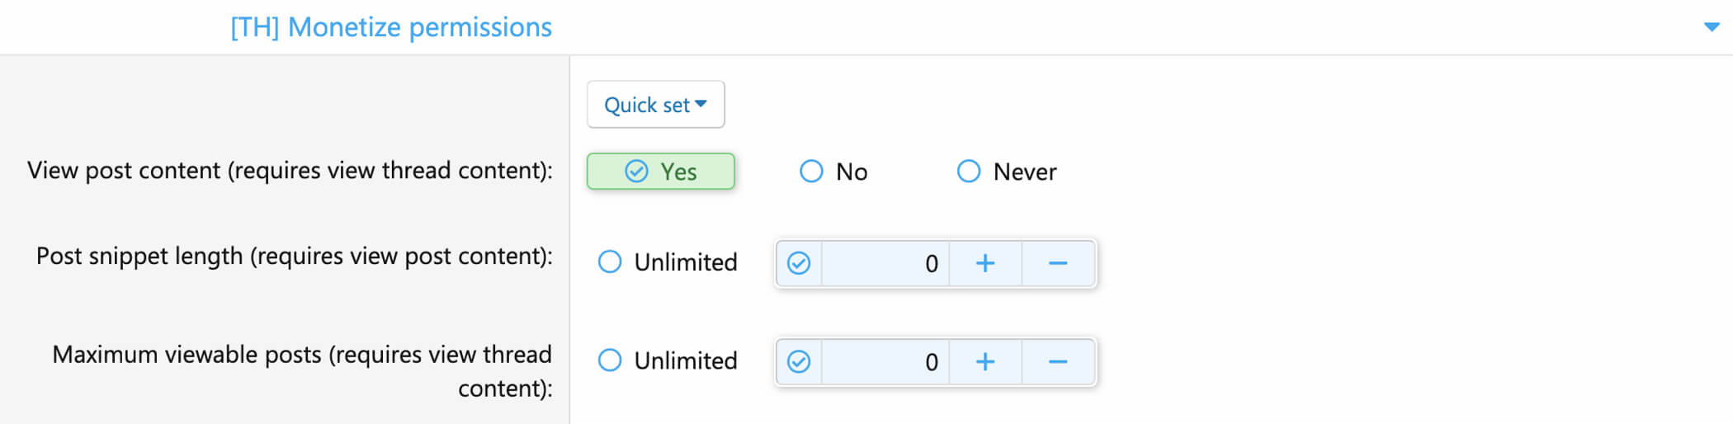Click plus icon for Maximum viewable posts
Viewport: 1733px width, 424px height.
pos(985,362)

...

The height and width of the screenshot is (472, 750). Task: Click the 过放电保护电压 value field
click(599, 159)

### What to produce
Could you rewrite the lines from the one containing "Click plus icon for Maximum viewable posts" through the one containing "pos(985,362)", replacing "plus icon" with "add button" and changing nothing else? Leave the pictures out.

### Expected answer
Click add button for Maximum viewable posts
Viewport: 1733px width, 424px height.
pos(985,362)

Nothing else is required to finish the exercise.